我也喜欢它处理点云的方式。它不要求 dynamics interface 必须有 mesh,但也不假装几何可以压成一个 centroid。anchor representation 是 dense geometry 和 low-dimensional physical state 之间的一个折中。

批判式阅读:Simulator World Model vs Policy World Model

RigidFormer 有价值,而且很适合放进这个概念边界里来读。它是一个 simulator world model,或者更具体地说,是一个 action/control-conditioned world model

\[ P(\text{world}{future} \mid \text{world}{now}, \text{action/control}) \]

它的任务是预测未来物体状态。这对物理 rollout、数据生成、model-predictive control、trajectory optimization 和 counterfactual planning 都有用。

但面向 policy 的 world model 可能想要另一种东西:

\[ P(\text{action or action-relevant latent} \mid \text{world}_{now}, \text{goal}, \text{change}) \]

我们可以把它叫作 World-Action Model。它不一定需要重建未来每个点的坐标。它需要判断当前世界对行动意味着什么。policy 可能更关心:

  • 物体是否挡住目标;
  • 是否可以抓取;
  • 是否正在滑落或掉落;
  • contact 是否即将变得重要;
  • 不确定性是否高到需要减速;
  • 这个场景是否值得投入更多预测算力。

这更接近人类感知的体验。我们通常不会对每个物体点运行完整的内部物理渲染器。我们注意到相关变化,分配注意力,然后反应。如果一个杯子开始滑落,有用的内部状态不是未来每个点的 dense coordinates,而更像是:“正在滑,够得着,现在该动。”

所以问题不是 RigidFormer 是否和 world model 冲突。它不冲突。真正的问题是:我们到底在构建哪一种 world model?

Simulator world model:
state_t, action_t -> state_t+1

Policy world model:
observation_t, goal_t, change_t -> action-relevant belief/action

RigidFormer 是第一条路线的很好证据。它没有直接解决第二条路线。对 embodied policy learning 来说,第二种抽象可能更核心。

为什么这个区分重要

如果目标是 simulation,dense state prediction 是合理的。我们需要 rollout fidelity、物理上可信的 contact、稳定的 long-horizon trajectories。
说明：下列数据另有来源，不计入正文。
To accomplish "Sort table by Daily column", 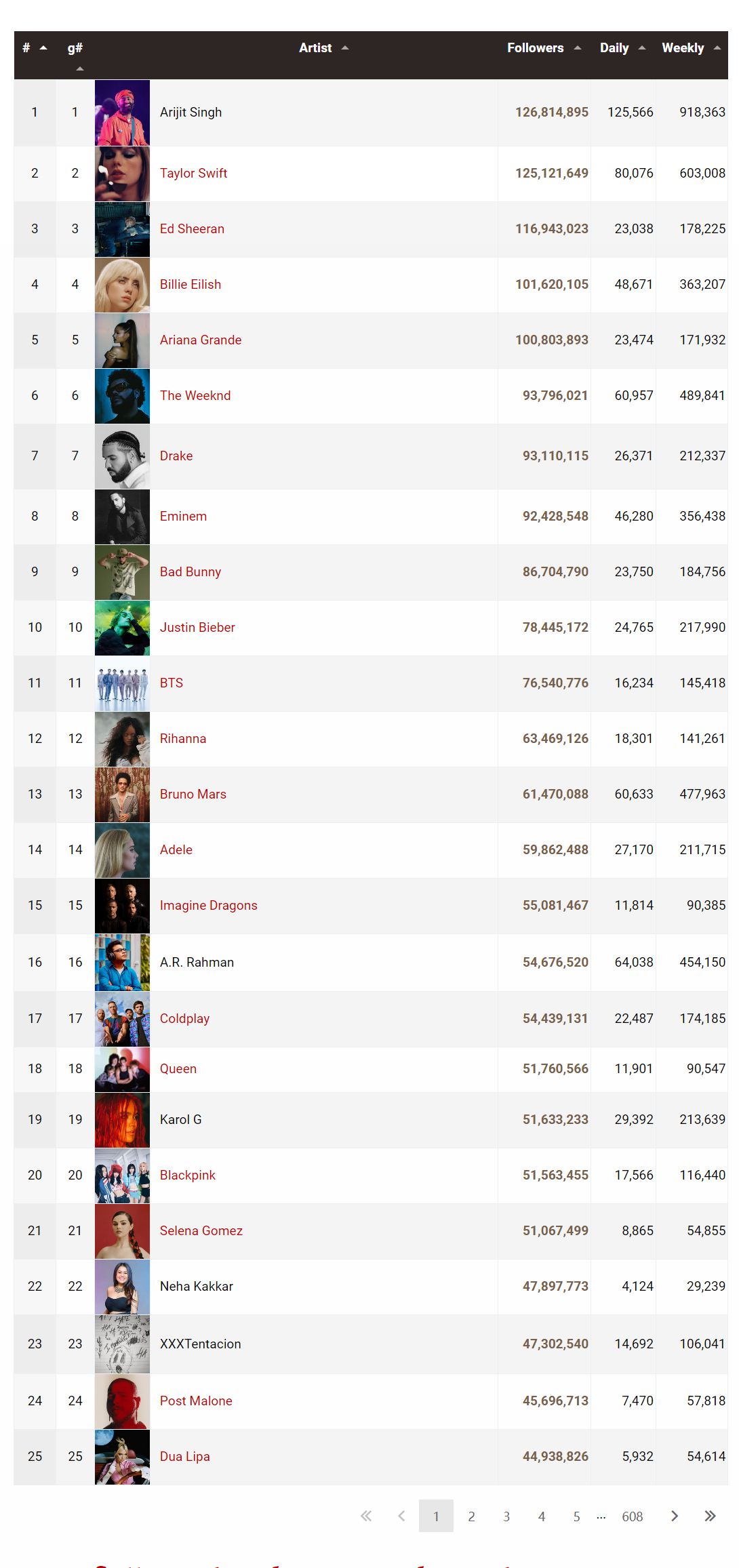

RigidFormer 的 point-cloud output 在这里是优点,不是负担。

如果目标是 policy,dense prediction 可能会变成昂贵的中间过程。policy 不一定需要知道每个点的未来坐标。它可能只需要一个 task-conditioned interaction representation:

object location
motion trend
contact affordance
risk
goal relevance
uncertainty
compute budget

这提示了一个可能的研究方向:保留 RigidFormer 这种 object/anchor 结构,但不只训练它预测未来几何。也可以训练它产生 policy-useful state abstractions:

  • objects 和 anchors 上的 affordance fields;
  • collision、slip、fall、blockage 等事件预测;
  • adaptive rollout depth;
  • uncertainty-aware 的 “这里需要多想一下” 信号;
  • action-conditioned summaries,而不是完整 state reconstruction。

在这个视角里,RigidFormer 可以成为更大 embodied system 里的一个组件:

perception -> object point clouds -> RigidFormer-style physical latent
          -> world-action module -> action / planner / compute allocation

simulator module 回答 “what would happen?”;policy module 回答 “what should I do with what is happening?”

局限

论文自己也很明确地列出了若干局限:

  • 它假设已经有 object labels,知道哪些点属于哪个物体;
  • partial point-cloud 的结果不错,但严重遮挡和真实传感器噪声仍然困难;
  • contact 是从数据里学出来的,而不是通过解析的 complementarity/contact solver 求解;
  • 主要设置仍然是刚体,articulated bodies 被当成 object-level parts 的集合;
  • mixed rigid-deformable scenes 和 adaptive time stepping 留给未来工作。

从 policy world model 的角度,我会再加一点:它的输出仍然是 simulator-oriented。这不是错,但它不是 action understanding。未来 embodied model 可能需要判断什么时候 full simulation 值得花算力,什么时候 reactive abstraction 已经足够。

Takeaways

RigidFormer 是一篇很强的 learned-simulation 论文,因为它让 mesh-free point inputs 上的刚体动力学预测更快、更稳定、更可扩展。它的架构和问题的物理结构匹配得很好:物体交互、anchors 推进、刚体投影、局部 contact geometry,各自有位置。

更大的启发是概念上的。我们不应该把 “world model” 当成一个单一的大桶。有些 world model 是把世界往前预测;另一些 world model 是把世界翻译成行动。RigidFormer 是前者的好例子。对 policy learning 来说,下一步问题是:如何构建后者,同时不丢掉 RigidFormer 这种物理结构带来的有效归纳偏置。